Drama details legal turmoil

Three cable stations have launched new ventures this week. Last Sunday, ESPN aired its first movie, “A Season on the Brink.” Last night, FX premiered its first weekly drama, “The Shield,” and tonight, Court TV unveils its first film feature, “Guilt By Association” (8 p.m.), starring Mercedes Ruehl.

Like many TV dramas, “Guilt” is a “message movie,” where the story serves to spotlight a particular problem. Just as the “disease of the week” movies used melodramatic plots to inform viewers about AIDS, incest and child abuse during the 1970s and ’80s, this new genre focuses on good-intentioned laws run amok, or laws that don’t protect us enough. In the Lifetime movie “Snap Decision,” we got to see Mare Winningham play a woman dragged off to prison after prudes in the police force deemed her innocent photos child pornography. In the more recent “Video Voyeur,” Angie Harmon’s character discovered that there were no laws to protect her from her creepy neighbor’s prying camcorder.

All of these movies depend on strong, identifiable, and almost always female characters caught in a justice system that has lost all semblance of common sense. “Guilt by Association” follows this formula a little too closely. Ruehl plays Susan, a feisty, widowed mother of two who thinks she has found the ideal new boyfriend in Russell (Alex Carter). He’s kind to the children, helps Susan buy a new car and even plans on buying a dream house where they can all live together. Susan’s bubble bursts when she discovers that he is a pot smoker and most probably a drug dealer, as well. For the sake of her children, she calls off their romance.

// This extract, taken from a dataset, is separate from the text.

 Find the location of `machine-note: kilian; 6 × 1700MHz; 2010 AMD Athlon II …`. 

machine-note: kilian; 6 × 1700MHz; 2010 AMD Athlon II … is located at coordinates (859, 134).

When Russell and his fellow dealers get busted in a drug raid, some of his confederates learn that the only way they can lessen their sentence is to rat out another dealer. To Susan’s surprise and horror, they implicate her in a drug conspiracy. We’re shown that such innocent gestures as taking a phone message for her boyfriend, or delivering Russell’s gym bag to his job site tie her into his drug ring. Susan visits a starchy lawyer who recites all of the inequities of the so-called War on Drugs minimum-sentencing laws. The fact that Susan knows nothing of Russell’s dope business actually puts her at a disadvantage. To make matters worse, she can’t afford the starchy lawyer because the War on Drugs laws allow authorities to seize her house, car and bank accounts. Since she has nothing to offer over-zealous prosecutors, she gets the maximum sentence.

While Ruehl turns in a familiar performance as a feisty woman wronged by a Kafkaesque justice system, “Guilt” makes its legal point too early and too often to rise to the level of solid entertainment.

Why reach for the stars when you can grovel in debasement? Fox continues its search for the lowest common denominator with “Celebrity Boxing” (8 p.m., Fox). The title cards feature scandal queens and has-beens, including Paula Jones vs. Tonya Harding; Danny Bonaduce vs. Barry Williams; and Vanilla Ice vs. Todd Bridges. Each spectacle will go three rounds. This all makes me pine for the relative innocence of last month’s “Glutton Bowl.”

Tonight’s other highlights

Scheduled on “Dateline” (7 p.m., NBC): an interview with Liza Minnelli and her fiancDavid Gest.

The president faces an override of his “death tax” veto on a repeat of “The West Wing” (8 p.m., NBC).

McNeil’s duplicity goes into overdrive when both his wife and mistress show up at Pip’s backyard barbecue on a very funny episode of “The Job” (8:30 p.m., ABC).

Cathy Moriarty (“Raging Bull”) guest stars as a widow accused of contracting to murder her con-man husband on a repeat of “Law & Order” (9 p.m., NBC).

Scheduled on “60 Minutes II” (9 p.m., CBS): how forensic experts solve crimes; “The Lord of the Rings.”